▶ _EXERCISE BRIEF_:
Rewrite the stream proximity text starting with "14.4 The Research" and going on through "unconfined aquifer (declining)", replacing "Unit D" with "Unit C".

==== SUPPLIED TEXT ====

14  Stream Proximity Analysis

TipFor Newcomers

You will learn:

  • How streams and groundwater interact (gaining vs. losing streams)
  • Why monitoring wells need to be near stream gauges for interaction studies
  • What happens when monitoring networks are designed independently
  • A real example of how data gaps block important analysis

This chapter tells an important cautionary tale: we tried to study stream-groundwater interactions and discovered we couldn’t—not because of complex science, but because the wells and stream gauges are too far apart. Sometimes the most important finding is what we can’t analyze.

14.1 What You Will Learn in This Chapter

By the end of this chapter, you will be able to:

  • Describe how the current placement of wells and stream gauges limits direct stream–groundwater interaction studies.
  • Summarize the spatial proximity between gauges and wells, and why distances of 3–25 km are too large for correlation analysis.
  • Explain why this is a data-availability/network-design problem rather than a methodological limitation.
  • Identify what kind of purpose-built monitoring network would be needed to answer stream–aquifer interaction questions in this region.

14.2 Stream-Groundwater Interaction Study

Merging well-station proximity analysis with stream-groundwater interaction assessment to understand spatial monitoring capabilities.

14.3 Executive Summary

Important🔍 Critical Discovery Spatial

We attempted to analyze stream-groundwater interactions by correlating stream stage with nearby groundwater levels. We discovered we cannot perform this analysis - not because of methodology limitations, but because of a fundamental gap in monitoring network design.

The Finding: - 41 stream-well pairs exist within 5 km (ideal for interaction studies) - NONE of these wells have measurement data (0/41) - Wells WITH data are 3-25 km away from stream gauges - Monitoring networks were designed independently for different purposes

Why This Matters: This spatial gap explains why we cannot directly test whether streams are gaining (GW→stream) or losing (stream→GW) - a fundamental question for water resource management.


14.4 The Research Question

14.4.1 What We Wanted to Test

Hypothesis: Two-aquifer system - Wells monitor deep confined aquifer (Unit D, rising) - Streams interact with shallow unconfined aquifer (declining)

Test: If hypothesis is correct, stream stage should show weak or no correlation with nearby deep well levels.

==== INFORMATION SHOWN ====

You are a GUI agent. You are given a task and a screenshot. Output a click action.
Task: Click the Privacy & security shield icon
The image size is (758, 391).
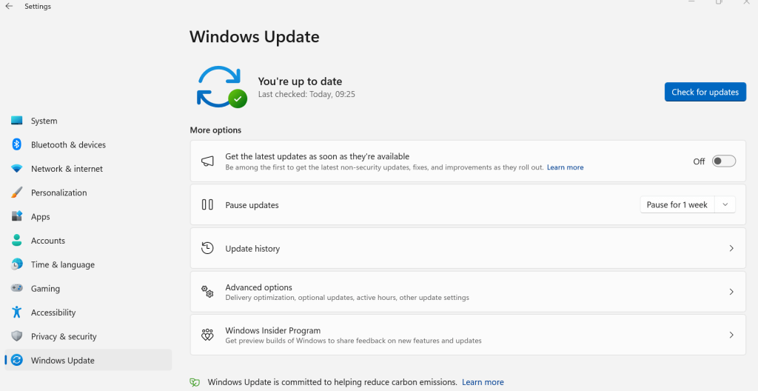pos(16,336)
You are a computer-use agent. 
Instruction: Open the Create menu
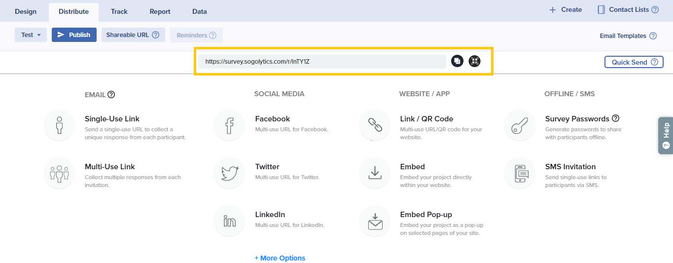pyautogui.click(x=566, y=10)
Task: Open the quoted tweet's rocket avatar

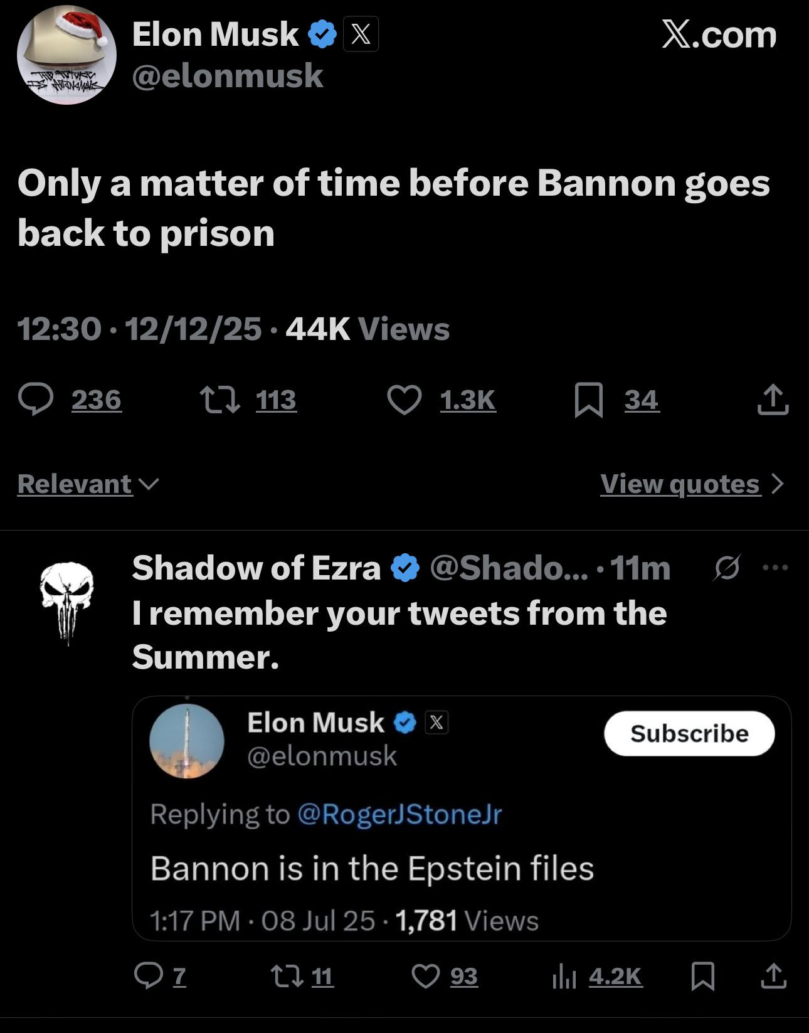Action: [x=187, y=741]
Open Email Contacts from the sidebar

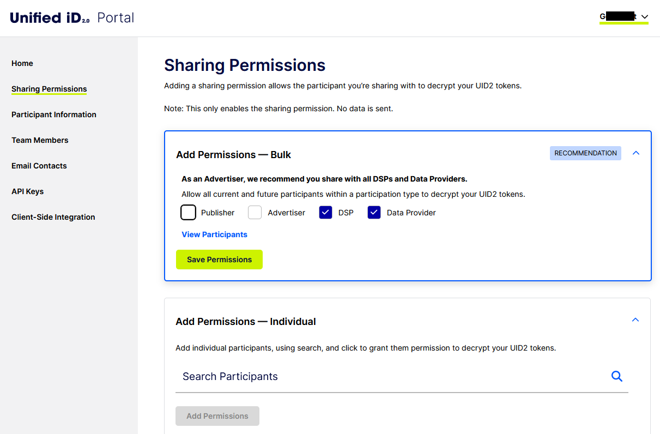click(39, 166)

====

▶ _RESULT_:
14.4 The Research Question

14.4.1 What We Wanted to Test

Hypothesis: Two-aquifer system - Wells monitor deep confined aquifer (Unit C, rising) - Streams interact with shallow unconfined aquifer (declining)